A multidisciplinary team of University of Cincinnati Cancer Center researchers has received a $40,000 Ride Cincinnati grant to study a delayed release preparation, or wafer, of an immunostimulatory molecule to stimulate the central nervous system (CNS) immune system after surgery to remove glioblastoma, a form of primary brain cancer.

Jonathan Forbes, MD, the project’s principal investigator, explained glioblastomas are the most common type of primary cancer of the brain. Only 5% to 7% of patients with a glioblastoma survive five years after diagnosis.

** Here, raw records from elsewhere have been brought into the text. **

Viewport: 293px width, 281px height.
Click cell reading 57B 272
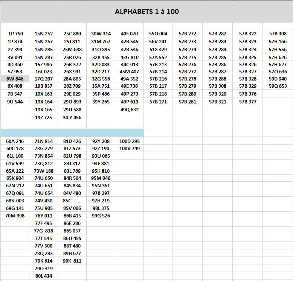pyautogui.click(x=188, y=34)
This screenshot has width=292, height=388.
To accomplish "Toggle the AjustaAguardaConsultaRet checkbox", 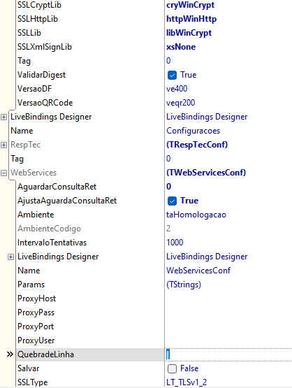I will [172, 201].
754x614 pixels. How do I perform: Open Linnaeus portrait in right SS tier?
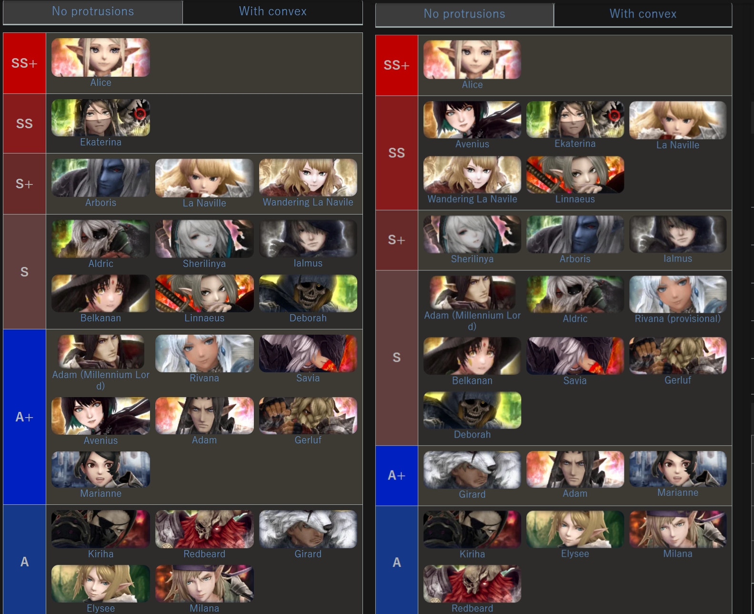575,174
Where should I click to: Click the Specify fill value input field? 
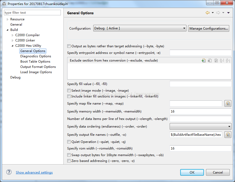pos(200,84)
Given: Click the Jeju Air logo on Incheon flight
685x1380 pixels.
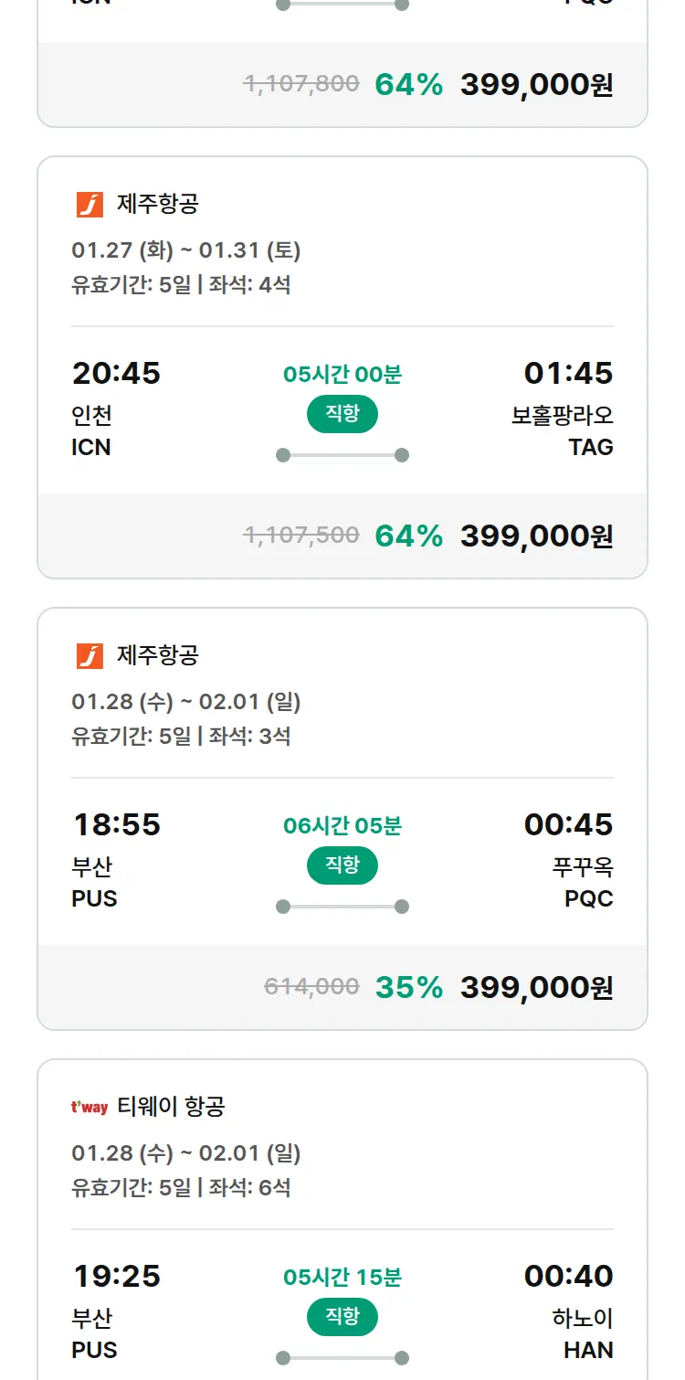Looking at the screenshot, I should 90,204.
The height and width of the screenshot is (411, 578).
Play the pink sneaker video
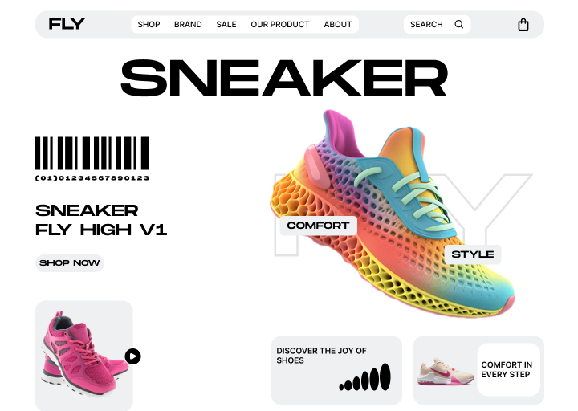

Effective treatments for these tumors have been hard to identify for decades due to two primary challenges:

– The blood brain barrier that usually protects the brain from harmful bacteria also prevents high-molecular weight agent medications from reaching tumor cells.

– The CNS is associated with a “cold” immune microenvironment, making it harder to stimulate an immune response to kill cancer cells that infiltrate the normal brain and are not able to be removed with surgery.

Currently, neurosurgeons can use wafers that release either radiation or general cell-killing agents, but Forbes said these treatments are nonspecific, expensive and not found to provide much benefit to improve patient outcomes.

“After surgery to remove the tumor, we have unencumbered access to a resection cavity that we know microscopically is invaded by tumor cells,” said Forbes, associate professor and residency program director in the Department of Neurosurgery in UC’s College of Medicine and a UC Gardner Neuroscience Institute neurosurgeon. “Why not use this access to enhance the central nervous system‘s ability to clear residual tumor cells?”

Medical student Beatrice Zucca explained the first step of the project was to determine what immune-stimulating molecule was safe and powerful enough to activate the brain’s immune system. The team landed on a protein called Interleukin-15 (IL-15).

“IL-15 is exceptionally effective at activating immune populations that are critical for recognizing and killing cancer cells,” said Zucca, who worked as a neurooncology research fellow under Forbes’ mentorship last fall. “It improves their survival, expands their numbers and enhances their cell-killing function, making it an ideal candidate for driving a coordinated immune attack against a highly-resistant cancer like glioblastoma.”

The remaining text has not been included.